* Try it:
Please copy every record exactly as it is written.

___ Provided information

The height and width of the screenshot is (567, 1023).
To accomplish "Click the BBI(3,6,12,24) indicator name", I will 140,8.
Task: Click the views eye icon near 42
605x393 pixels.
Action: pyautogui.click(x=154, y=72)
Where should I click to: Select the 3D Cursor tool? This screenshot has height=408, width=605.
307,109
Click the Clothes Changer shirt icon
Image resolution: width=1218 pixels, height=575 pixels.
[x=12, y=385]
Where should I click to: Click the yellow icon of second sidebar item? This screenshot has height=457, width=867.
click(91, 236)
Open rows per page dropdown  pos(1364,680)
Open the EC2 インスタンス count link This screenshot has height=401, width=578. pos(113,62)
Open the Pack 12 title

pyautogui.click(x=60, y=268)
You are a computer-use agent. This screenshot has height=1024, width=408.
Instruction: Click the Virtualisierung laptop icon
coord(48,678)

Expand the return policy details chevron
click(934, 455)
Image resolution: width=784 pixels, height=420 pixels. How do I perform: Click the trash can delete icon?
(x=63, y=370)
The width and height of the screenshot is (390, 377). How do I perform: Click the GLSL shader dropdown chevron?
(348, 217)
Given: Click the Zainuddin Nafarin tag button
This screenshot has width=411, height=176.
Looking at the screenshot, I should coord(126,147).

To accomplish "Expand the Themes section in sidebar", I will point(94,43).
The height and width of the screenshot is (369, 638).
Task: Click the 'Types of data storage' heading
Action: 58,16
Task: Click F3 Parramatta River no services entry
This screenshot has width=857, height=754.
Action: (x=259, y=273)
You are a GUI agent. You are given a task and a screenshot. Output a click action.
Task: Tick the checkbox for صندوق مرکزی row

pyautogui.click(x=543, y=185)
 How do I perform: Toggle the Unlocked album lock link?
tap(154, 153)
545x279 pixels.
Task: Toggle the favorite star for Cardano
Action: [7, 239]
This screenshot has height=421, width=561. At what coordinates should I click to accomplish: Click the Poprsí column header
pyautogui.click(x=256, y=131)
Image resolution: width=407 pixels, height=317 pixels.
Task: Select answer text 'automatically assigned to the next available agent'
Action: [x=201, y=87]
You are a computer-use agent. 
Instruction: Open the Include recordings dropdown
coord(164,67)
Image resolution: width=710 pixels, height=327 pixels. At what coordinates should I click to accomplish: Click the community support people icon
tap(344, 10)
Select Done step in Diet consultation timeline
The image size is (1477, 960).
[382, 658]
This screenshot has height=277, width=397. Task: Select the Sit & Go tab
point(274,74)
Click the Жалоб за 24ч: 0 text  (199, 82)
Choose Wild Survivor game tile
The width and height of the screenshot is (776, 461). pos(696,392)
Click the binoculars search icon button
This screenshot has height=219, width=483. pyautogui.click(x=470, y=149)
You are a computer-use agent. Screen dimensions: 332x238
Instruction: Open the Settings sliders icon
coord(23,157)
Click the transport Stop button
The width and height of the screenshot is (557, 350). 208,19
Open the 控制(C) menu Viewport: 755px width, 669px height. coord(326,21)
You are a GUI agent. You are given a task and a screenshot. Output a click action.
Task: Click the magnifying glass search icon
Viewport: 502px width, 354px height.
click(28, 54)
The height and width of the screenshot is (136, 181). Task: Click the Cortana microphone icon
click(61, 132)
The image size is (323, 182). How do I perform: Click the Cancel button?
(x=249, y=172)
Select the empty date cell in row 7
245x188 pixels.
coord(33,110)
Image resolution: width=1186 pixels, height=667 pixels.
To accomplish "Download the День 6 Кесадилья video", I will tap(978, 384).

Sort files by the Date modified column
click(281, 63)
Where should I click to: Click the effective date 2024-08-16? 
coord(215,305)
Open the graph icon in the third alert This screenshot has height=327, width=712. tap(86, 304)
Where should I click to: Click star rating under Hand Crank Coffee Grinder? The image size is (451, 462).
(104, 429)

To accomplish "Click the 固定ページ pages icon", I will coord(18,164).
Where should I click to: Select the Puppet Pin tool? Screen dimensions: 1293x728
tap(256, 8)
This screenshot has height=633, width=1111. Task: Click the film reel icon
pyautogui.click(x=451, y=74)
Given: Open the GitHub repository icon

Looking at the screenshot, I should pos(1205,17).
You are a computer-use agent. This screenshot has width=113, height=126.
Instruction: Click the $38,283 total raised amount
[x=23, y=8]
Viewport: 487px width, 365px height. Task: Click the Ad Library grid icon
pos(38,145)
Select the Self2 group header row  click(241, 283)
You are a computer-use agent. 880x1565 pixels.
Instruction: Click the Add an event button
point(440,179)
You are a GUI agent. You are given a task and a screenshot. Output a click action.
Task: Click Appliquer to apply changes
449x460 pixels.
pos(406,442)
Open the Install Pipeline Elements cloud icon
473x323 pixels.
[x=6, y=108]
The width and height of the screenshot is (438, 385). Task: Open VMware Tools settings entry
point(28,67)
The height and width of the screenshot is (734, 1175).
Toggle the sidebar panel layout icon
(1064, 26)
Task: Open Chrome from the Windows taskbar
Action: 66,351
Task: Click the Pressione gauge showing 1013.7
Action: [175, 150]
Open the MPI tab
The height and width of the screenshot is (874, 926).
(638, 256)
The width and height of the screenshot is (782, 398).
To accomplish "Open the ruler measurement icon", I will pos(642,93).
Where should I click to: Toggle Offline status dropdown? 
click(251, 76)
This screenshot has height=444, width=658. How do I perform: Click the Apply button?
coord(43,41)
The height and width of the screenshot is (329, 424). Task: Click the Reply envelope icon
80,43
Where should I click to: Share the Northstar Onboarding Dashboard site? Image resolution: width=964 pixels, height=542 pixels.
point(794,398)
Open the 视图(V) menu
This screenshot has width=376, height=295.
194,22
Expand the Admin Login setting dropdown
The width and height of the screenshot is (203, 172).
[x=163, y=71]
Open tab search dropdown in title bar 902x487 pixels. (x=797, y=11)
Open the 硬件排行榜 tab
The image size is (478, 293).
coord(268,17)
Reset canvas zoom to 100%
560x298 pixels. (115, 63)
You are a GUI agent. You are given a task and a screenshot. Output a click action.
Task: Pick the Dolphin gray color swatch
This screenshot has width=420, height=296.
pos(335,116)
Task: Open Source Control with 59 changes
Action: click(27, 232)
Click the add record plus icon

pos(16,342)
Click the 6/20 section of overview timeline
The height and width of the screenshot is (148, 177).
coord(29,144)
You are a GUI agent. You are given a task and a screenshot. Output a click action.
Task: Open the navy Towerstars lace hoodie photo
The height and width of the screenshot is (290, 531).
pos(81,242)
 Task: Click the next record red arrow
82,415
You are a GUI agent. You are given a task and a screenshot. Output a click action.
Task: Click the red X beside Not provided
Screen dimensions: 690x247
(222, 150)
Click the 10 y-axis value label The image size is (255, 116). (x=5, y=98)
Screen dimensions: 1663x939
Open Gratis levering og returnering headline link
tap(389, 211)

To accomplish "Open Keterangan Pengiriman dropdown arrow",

______

* Written response:
The height and width of the screenshot is (567, 1023).
To accomplish "Click the BBI(3,6,12,24) indicator name", I will 140,8.
Task: Click the views eye icon near 42
605x393 pixels.
Action: pyautogui.click(x=154, y=72)
Where should I click to: Select the 3D Cursor tool? This screenshot has height=408, width=605.
307,109
Click the Clothes Changer shirt icon
Image resolution: width=1218 pixels, height=575 pixels.
[x=12, y=385]
Where should I click to: Click the yellow icon of second sidebar item? This screenshot has height=457, width=867.
click(91, 236)
Open rows per page dropdown  pos(1364,680)
Open the EC2 インスタンス count link This screenshot has height=401, width=578. pos(113,62)
Open the Pack 12 title

pyautogui.click(x=60, y=268)
You are a computer-use agent. This screenshot has height=1024, width=408.
Instruction: Click the Virtualisierung laptop icon
coord(48,678)

Expand the return policy details chevron
click(934, 455)
Image resolution: width=784 pixels, height=420 pixels. How do I perform: Click the trash can delete icon?
(x=63, y=370)
The width and height of the screenshot is (390, 377). How do I perform: Click the GLSL shader dropdown chevron?
(348, 217)
Given: Click the Zainuddin Nafarin tag button
This screenshot has width=411, height=176.
Looking at the screenshot, I should coord(126,147).

To accomplish "Expand the Themes section in sidebar", I will point(94,43).
The height and width of the screenshot is (369, 638).
Task: Click the 'Types of data storage' heading
Action: 58,16
Task: Click F3 Parramatta River no services entry
This screenshot has width=857, height=754.
Action: (x=259, y=273)
You are a GUI agent. You are given a task and a screenshot. Output a click action.
Task: Tick the checkbox for صندوق مرکزی row

pyautogui.click(x=543, y=185)
 How do I perform: Toggle the Unlocked album lock link?
tap(154, 153)
545x279 pixels.
Task: Toggle the favorite star for Cardano
Action: [7, 239]
This screenshot has height=421, width=561. At what coordinates should I click to accomplish: Click the Poprsí column header
pyautogui.click(x=256, y=131)
Image resolution: width=407 pixels, height=317 pixels.
Task: Select answer text 'automatically assigned to the next available agent'
Action: [x=201, y=87]
You are a computer-use agent. 
Instruction: Open the Include recordings dropdown
coord(164,67)
Image resolution: width=710 pixels, height=327 pixels. At what coordinates should I click to accomplish: Click the community support people icon
tap(344, 10)
Select Done step in Diet consultation timeline
The image size is (1477, 960).
[382, 658]
This screenshot has height=277, width=397. Task: Select the Sit & Go tab
point(274,74)
Click the Жалоб за 24ч: 0 text  (199, 82)
Choose Wild Survivor game tile
The width and height of the screenshot is (776, 461). pos(696,392)
Click the binoculars search icon button
This screenshot has height=219, width=483. pyautogui.click(x=470, y=149)
You are a computer-use agent. Screen dimensions: 332x238
Instruction: Open the Settings sliders icon
coord(23,157)
Click the transport Stop button
The width and height of the screenshot is (557, 350). 208,19
Open the 控制(C) menu Viewport: 755px width, 669px height. coord(326,21)
You are a GUI agent. You are given a task and a screenshot. Output a click action.
Task: Click the magnifying glass search icon
Viewport: 502px width, 354px height.
click(28, 54)
The height and width of the screenshot is (136, 181). Task: Click the Cortana microphone icon
click(61, 132)
The image size is (323, 182). How do I perform: Click the Cancel button?
(x=249, y=172)
Select the empty date cell in row 7
245x188 pixels.
coord(33,110)
Image resolution: width=1186 pixels, height=667 pixels.
To accomplish "Download the День 6 Кесадилья video", I will tap(978, 384).

Sort files by the Date modified column
click(281, 63)
Where should I click to: Click the effective date 2024-08-16? 
coord(215,305)
Open the graph icon in the third alert This screenshot has height=327, width=712. tap(86, 304)
Where should I click to: Click star rating under Hand Crank Coffee Grinder? The image size is (451, 462).
(104, 429)

To accomplish "Click the 固定ページ pages icon", I will coord(18,164).
Where should I click to: Select the Puppet Pin tool? Screen dimensions: 1293x728
tap(256, 8)
This screenshot has height=633, width=1111. Task: Click the film reel icon
pyautogui.click(x=451, y=74)
Given: Open the GitHub repository icon

Looking at the screenshot, I should pos(1205,17).
You are a computer-use agent. This screenshot has width=113, height=126.
Instruction: Click the $38,283 total raised amount
[x=23, y=8]
Viewport: 487px width, 365px height. Task: Click the Ad Library grid icon
pos(38,145)
Select the Self2 group header row  click(241, 283)
You are a computer-use agent. 880x1565 pixels.
Instruction: Click the Add an event button
point(440,179)
You are a GUI agent. You are given a task and a screenshot. Output a click action.
Task: Click Appliquer to apply changes
449x460 pixels.
pos(406,442)
Open the Install Pipeline Elements cloud icon
473x323 pixels.
[x=6, y=108]
The width and height of the screenshot is (438, 385). Task: Open VMware Tools settings entry
point(28,67)
The height and width of the screenshot is (734, 1175).
Toggle the sidebar panel layout icon
(1064, 26)
Task: Open Chrome from the Windows taskbar
Action: 66,351
Task: Click the Pressione gauge showing 1013.7
Action: [175, 150]
Open the MPI tab
The height and width of the screenshot is (874, 926).
(638, 256)
The width and height of the screenshot is (782, 398).
To accomplish "Open the ruler measurement icon", I will pos(642,93).
Where should I click to: Toggle Offline status dropdown? 
click(251, 76)
This screenshot has height=444, width=658. How do I perform: Click the Apply button?
coord(43,41)
The height and width of the screenshot is (329, 424). Task: Click the Reply envelope icon
80,43
Where should I click to: Share the Northstar Onboarding Dashboard site? Image resolution: width=964 pixels, height=542 pixels.
point(794,398)
Open the 视图(V) menu
This screenshot has width=376, height=295.
194,22
Expand the Admin Login setting dropdown
The width and height of the screenshot is (203, 172).
[x=163, y=71]
Open tab search dropdown in title bar 902x487 pixels. (x=797, y=11)
Open the 硬件排行榜 tab
The image size is (478, 293).
coord(268,17)
Reset canvas zoom to 100%
560x298 pixels. (115, 63)
You are a GUI agent. You are given a task and a screenshot. Output a click action.
Task: Pick the Dolphin gray color swatch
This screenshot has width=420, height=296.
pos(335,116)
Task: Open Source Control with 59 changes
Action: click(27, 232)
Click the add record plus icon

pos(16,342)
Click the 6/20 section of overview timeline
The height and width of the screenshot is (148, 177).
coord(29,144)
You are a GUI agent. You are given a task and a screenshot. Output a click action.
Task: Open the navy Towerstars lace hoodie photo
The height and width of the screenshot is (290, 531).
pos(81,242)
 Task: Click the next record red arrow
82,415
You are a GUI agent. You are given a task and a screenshot. Output a click action.
Task: Click the red X beside Not provided
Screen dimensions: 690x247
(222, 150)
Click the 10 y-axis value label The image size is (255, 116). (x=5, y=98)
Screen dimensions: 1663x939
Open Gratis levering og returnering headline link
tap(389, 211)

To accomplish "Open Keterangan Pengiriman dropdown arrow",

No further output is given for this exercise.